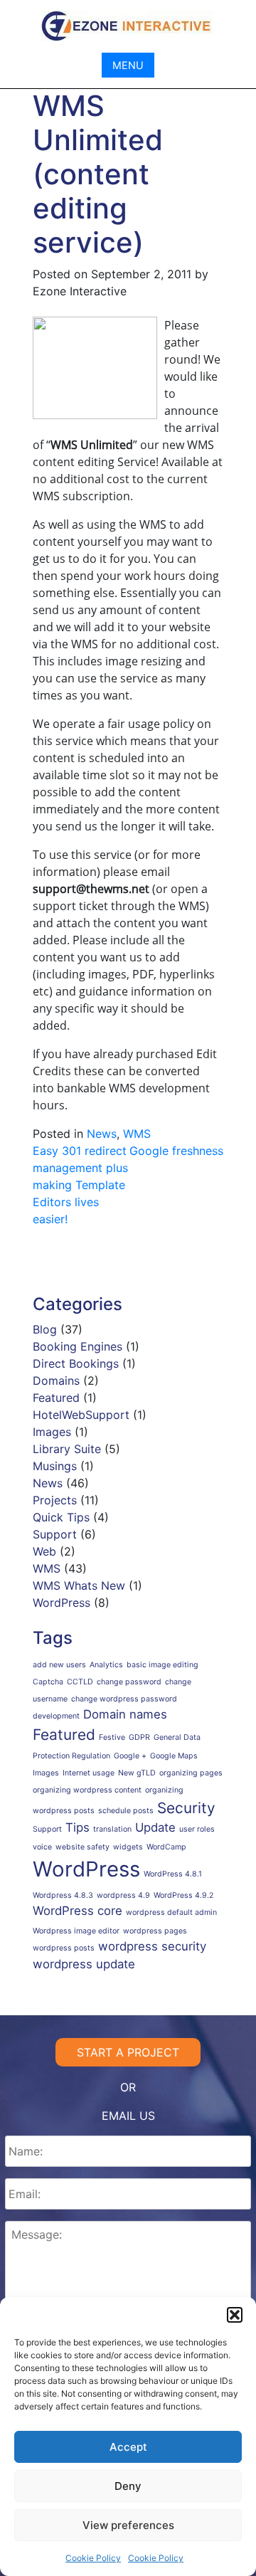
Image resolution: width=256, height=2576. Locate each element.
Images (52, 1432)
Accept (128, 2447)
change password (129, 1681)
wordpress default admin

The problem —
Retype exactly. Start at the line with "Images (52, 1432)" and stop at the last line of the data.

Solution —
Images (52, 1432)
Accept (128, 2447)
change password (129, 1681)
wordpress default admin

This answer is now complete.